Gradualmente, íbamos forjando órganos autónomos que crecían como contrapesos y que, acertadamente, separaban decisiones que exigen destreza técnica, de criterios puramente políticos. La tragedia de este gobierno es la disparidad entre su enorme capital político y su absoluta ineptitud para ejecutar un proyecto que, además, era paupérrimo de origen.

Pasamos de un mundo donde cabían los grises a otro que es maniqueo por diseño; al de los blancos y negros absolutos. Fuimos de la crítica realista y responsable a un credo de infalibilidad presidencial que es no sólo risible, sino peligroso. Conmigo o contra mí. Al cuestionar, traicionas. No cabe el debate constructivo para llegar a acuerdos escuchando a quien proviene de una perspectiva distinta; sólo se descalifica al opositor, se le insulta, se cuestiona la motivación de su atrevimiento. Estamos abonando terreno fértil para que la reacción a este extremismo sea otro igualmente nocivo, pero en sentido opuesto. Pasó en Brasil con Bolsonaro o en Hungría con Orban. En México ya vemos brotes de lo mismo. El fascismo se nutre del odio e intolerancia que hoy pululan.
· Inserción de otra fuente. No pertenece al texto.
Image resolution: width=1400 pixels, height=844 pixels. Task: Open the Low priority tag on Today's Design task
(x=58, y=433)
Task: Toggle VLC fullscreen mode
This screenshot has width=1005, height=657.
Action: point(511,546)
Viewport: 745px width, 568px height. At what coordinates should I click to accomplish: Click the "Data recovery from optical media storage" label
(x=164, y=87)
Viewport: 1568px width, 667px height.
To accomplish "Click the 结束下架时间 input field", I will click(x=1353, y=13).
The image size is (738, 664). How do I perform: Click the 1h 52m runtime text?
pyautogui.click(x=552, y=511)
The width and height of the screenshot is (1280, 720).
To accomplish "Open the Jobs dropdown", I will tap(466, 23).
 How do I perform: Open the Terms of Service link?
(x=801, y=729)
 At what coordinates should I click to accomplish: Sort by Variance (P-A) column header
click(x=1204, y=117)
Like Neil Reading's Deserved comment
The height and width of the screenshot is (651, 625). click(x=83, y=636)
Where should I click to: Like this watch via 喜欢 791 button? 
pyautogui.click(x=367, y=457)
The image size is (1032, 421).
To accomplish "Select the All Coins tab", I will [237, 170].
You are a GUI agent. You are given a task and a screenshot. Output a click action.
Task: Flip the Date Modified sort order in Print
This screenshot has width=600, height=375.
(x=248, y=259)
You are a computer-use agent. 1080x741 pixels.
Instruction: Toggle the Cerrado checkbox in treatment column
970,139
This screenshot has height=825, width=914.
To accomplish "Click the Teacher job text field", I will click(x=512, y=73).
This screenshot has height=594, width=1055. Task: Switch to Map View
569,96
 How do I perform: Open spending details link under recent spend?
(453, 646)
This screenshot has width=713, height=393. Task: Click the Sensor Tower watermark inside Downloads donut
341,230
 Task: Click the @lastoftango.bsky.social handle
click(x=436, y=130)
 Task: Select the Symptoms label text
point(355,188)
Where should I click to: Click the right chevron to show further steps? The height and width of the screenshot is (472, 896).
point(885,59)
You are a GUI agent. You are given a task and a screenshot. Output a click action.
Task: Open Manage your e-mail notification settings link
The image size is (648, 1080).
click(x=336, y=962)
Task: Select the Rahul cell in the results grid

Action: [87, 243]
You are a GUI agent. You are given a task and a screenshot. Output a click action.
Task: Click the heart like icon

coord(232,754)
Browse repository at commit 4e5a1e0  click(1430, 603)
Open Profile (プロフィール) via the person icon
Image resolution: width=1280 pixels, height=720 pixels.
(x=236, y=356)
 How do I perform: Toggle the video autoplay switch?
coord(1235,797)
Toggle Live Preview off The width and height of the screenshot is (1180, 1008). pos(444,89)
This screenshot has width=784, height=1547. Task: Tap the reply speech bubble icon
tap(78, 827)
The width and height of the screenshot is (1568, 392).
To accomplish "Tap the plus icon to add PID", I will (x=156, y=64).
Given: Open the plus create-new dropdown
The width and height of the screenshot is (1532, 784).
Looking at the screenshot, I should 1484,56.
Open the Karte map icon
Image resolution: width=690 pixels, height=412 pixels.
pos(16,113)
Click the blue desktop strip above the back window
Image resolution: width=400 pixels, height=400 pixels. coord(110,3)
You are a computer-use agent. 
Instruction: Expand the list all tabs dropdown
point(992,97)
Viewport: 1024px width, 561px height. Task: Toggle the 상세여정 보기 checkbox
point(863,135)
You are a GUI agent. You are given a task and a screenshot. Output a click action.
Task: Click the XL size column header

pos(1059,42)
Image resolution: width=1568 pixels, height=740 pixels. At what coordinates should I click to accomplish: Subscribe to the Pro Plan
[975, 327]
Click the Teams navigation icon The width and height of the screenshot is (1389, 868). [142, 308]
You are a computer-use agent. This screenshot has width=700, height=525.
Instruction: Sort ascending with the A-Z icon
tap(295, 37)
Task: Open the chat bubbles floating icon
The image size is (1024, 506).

En forma esperanzadora, el electorado estadounidense regresó del horror de la Presidencia de Trump a elegir a un político profesional y moderado. No fue fácil lograrlo, ni lo será mantener la sensatez. Es perdurable el daño que hace un gobierno extremista, que atiza la polarización para nutrirse. Lo es incluso en un país con más fortaleza institucional que el nuestro. Por ello es indispensable detener esta debacle, que en 2024 pongamos el gobierno en manos competentes, en quien convoque a los mejores, en quien al menos intente revertir la horrenda división que nos ahoga.

Y es desde ese objetivo que debemos analizar la reforma electoral que AMLO impulsa. Él sabe que ésta no será aprobada por el Legislativo, pues sería suicida para la oposición hacerlo. También entiende que hay elementos de ésta que son, a primera vista, atractivos. Para muchos es deseable darles menos recursos a los partidos o tener elecciones más baratas. Pocos entienden que el problema no es que el INE sea caro, sino que lo atiborramos de responsabilidades que lo son -emitir decenas de millones de la única identificación nacionalmente aceptada, entrenar a cientos de miles de funcionarios de casilla- y olvidan de dónde venimos. Costó sangre, literalmente, llegar a un sistema que fomenta alternancia y permite que el camino al poder tenga que pasar por las urnas. ¿Es perfecto? Una vez más, no, no lo es. Pero es años luz mejor que lo que había.

Si sabe que es improbable que la reforma electoral sea aprobada, ¿por qué la envía al Legislativo? Creo que la explicación de Luis Carlos Ugalde es acertada. Quiere poner a la gente en contra del INE. Eso le da pretexto para negarle los recursos que necesita para cumplir con las responsabilidades que la ley exige. Quizá presentará candidatos inaceptables para sustituir a los cuatro consejeros que dejan su puesto el próximo año, incluyendo a quien hoy lo preside, dejando funcionalmente acéfalo al instituto; y quiere sentar la base para rechazar el resultado de la elección de 2024, si éste no le favorece. Ante el deplorable desempeño de su gobierno, esa posibilidad debe quitarle el sueño.

México no aguanta otro sexenio de improvisación, polarización, destrucción, despilfarro y ocurrencias. La democracia no garantiza que los mejores lleguen al poder, pero sí da mecanismos para que los peores se vayan. Nos toca defender al INE y a nuestra democracia, porque el futuro de México depende de ello.